CARL A. BARNES, ET AL., PLAINTIFFS,
v.
DISTRICT OF COLUMBIA, DEFENDANT.



The opinion of the court was delivered by: Royce C. Lamberth United States District Judge

MEMORANDUM OPINION

This is a case in which history insists on repeating itself. The subject matter is virtually identical to a prior case before this Court, the arguments are the same, even the same procedural defaults have been made. If the past is prologue, then the result here must be predictable. Before the Court is the District of Columbia's Motion [14] to Dismiss, or in the alternative, its Motion [15] for Summary Judgment, and its Motion [26] for an extension of time to respond to plaintiffs' motion for class certification. As explained more fully below, all of these motions are DENIED, and the plaintiffs' Motion [7] for Class Certification is GRANTED, with the result that the Court certifies this action as a hybrid class action. Finally, plaintiffs' Motions [24 & 30] for Discovery are DENIED as moot.

I. Background

This case is directly linked to one that previously came before this Court, Bynum v. District of Columbia, Civil Action No. 02-956 (RCL).

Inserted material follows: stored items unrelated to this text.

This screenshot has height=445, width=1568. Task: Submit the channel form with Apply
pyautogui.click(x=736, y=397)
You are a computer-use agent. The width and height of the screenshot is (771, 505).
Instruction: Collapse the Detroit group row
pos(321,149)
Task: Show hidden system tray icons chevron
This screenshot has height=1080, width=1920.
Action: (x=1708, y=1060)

In that case the Court certified a class of some 4,000 former prisoners of the District of Columbia's Department of Corrections ("D.O.C.") who alleged they had been detained by D.O.C. beyond the point at which their release had been ordered, for periods ranging from an extra day to many days or even months on end. Also certified was a class of former prisoners who alleged that they were subjected to strip searches after their release had been ordered. The Court certified an "Overdetention Class" and a "Strip Search Class" representing both types of claimants, which overlapped a great deal, and denied motions by the District to dismiss and for summary judgment. The parties reached a settlement of that case in August of 2005, which the Court approved in January, 2006.

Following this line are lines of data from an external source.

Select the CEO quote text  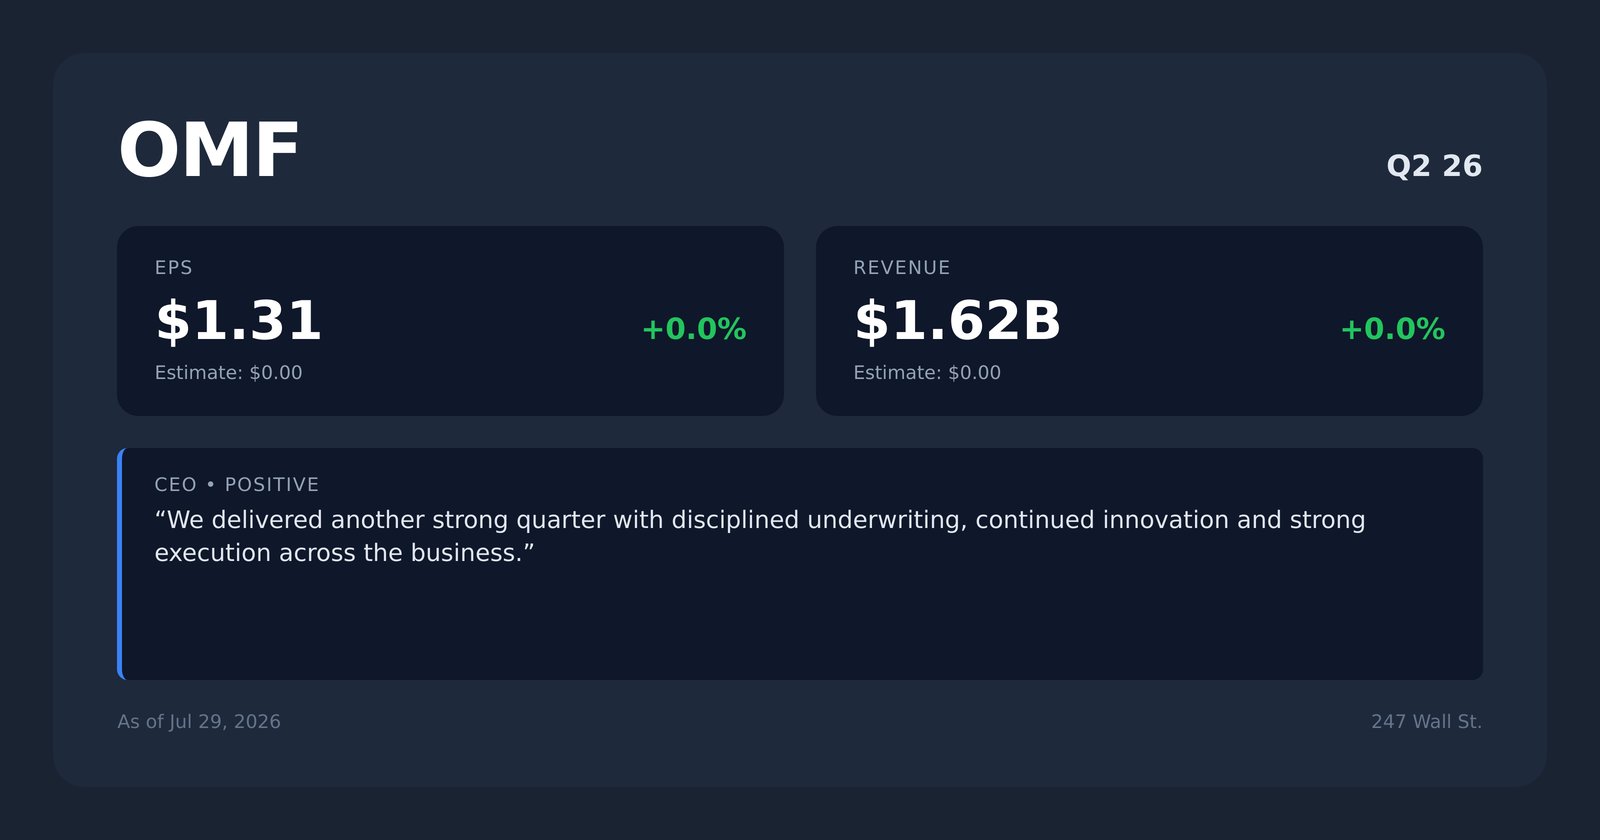[x=760, y=536]
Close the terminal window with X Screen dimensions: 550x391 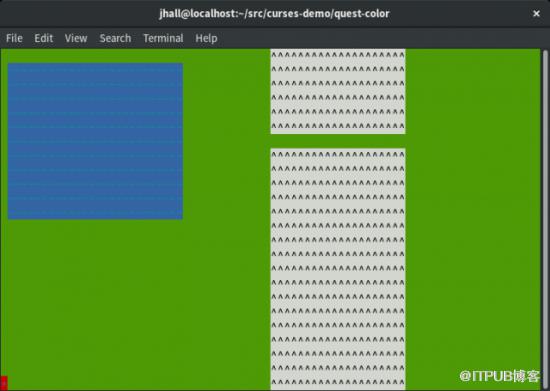tap(536, 14)
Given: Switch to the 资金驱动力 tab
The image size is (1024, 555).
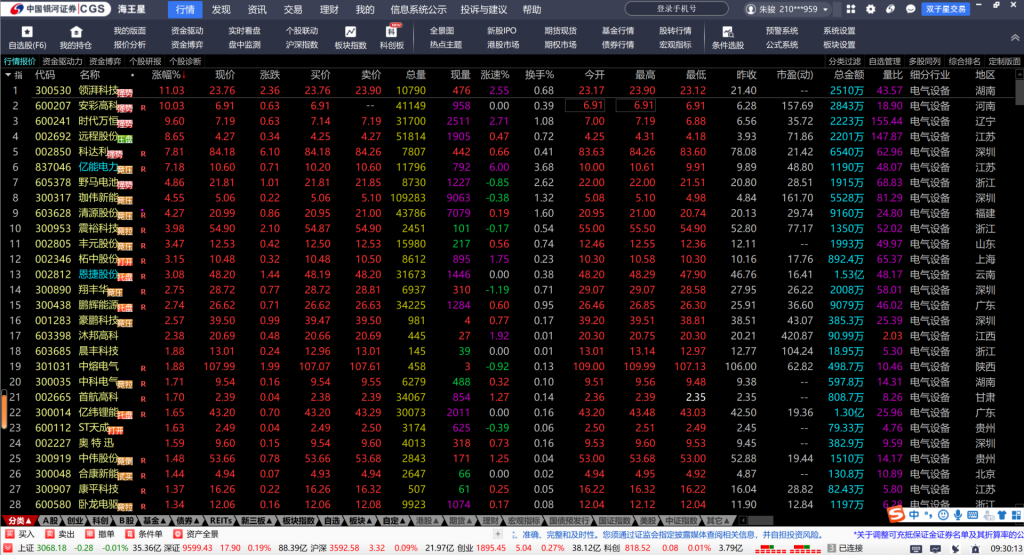Looking at the screenshot, I should pos(63,61).
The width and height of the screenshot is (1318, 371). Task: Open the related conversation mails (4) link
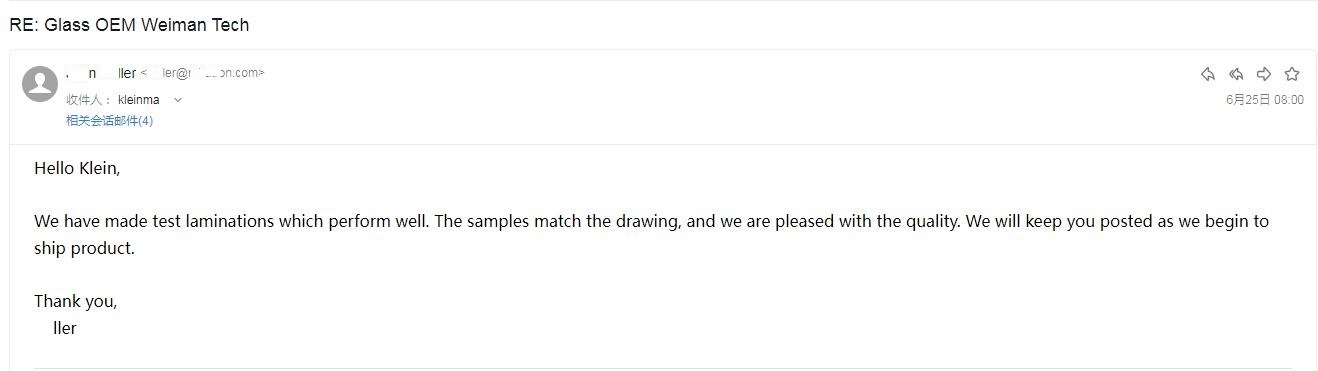(x=109, y=121)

The problem in Bynum, as alleged by plaintiffs in that case and this one,was that "court releases," inmates who were entitled to release after a court appearance, were typically taken from court to the Central Detention Facility ("D.C. Jail") or the Correctional Treatment Facility ("CTF") to await the administrative processing of their release, often called "out-processing."*fn1

This process, which apparently involves ministerial tasks such as acquiring the release order, checking a prisoner's record to make sure there was no other warrant or order that would justify continued detention, retrieving a prisoner's personal property, and the like. The class members in Bynum were all held at least past midnight on the day their release was ordered, and frequently one day of overdetention turned into two, or a week, or even more. Because these prisoners were returned to the general population while they awaited outprocessing, they were subjected to strip searches, sometimes multiple times, as it appears that the D.O.C. policy is to strip search everyone who enters the general population from outside. See Second Amended Complaint ("2AC") at ¶¶ 4, 13 [12]; Defendant's Mem. in Support of Motion to Dismiss [14] at 4.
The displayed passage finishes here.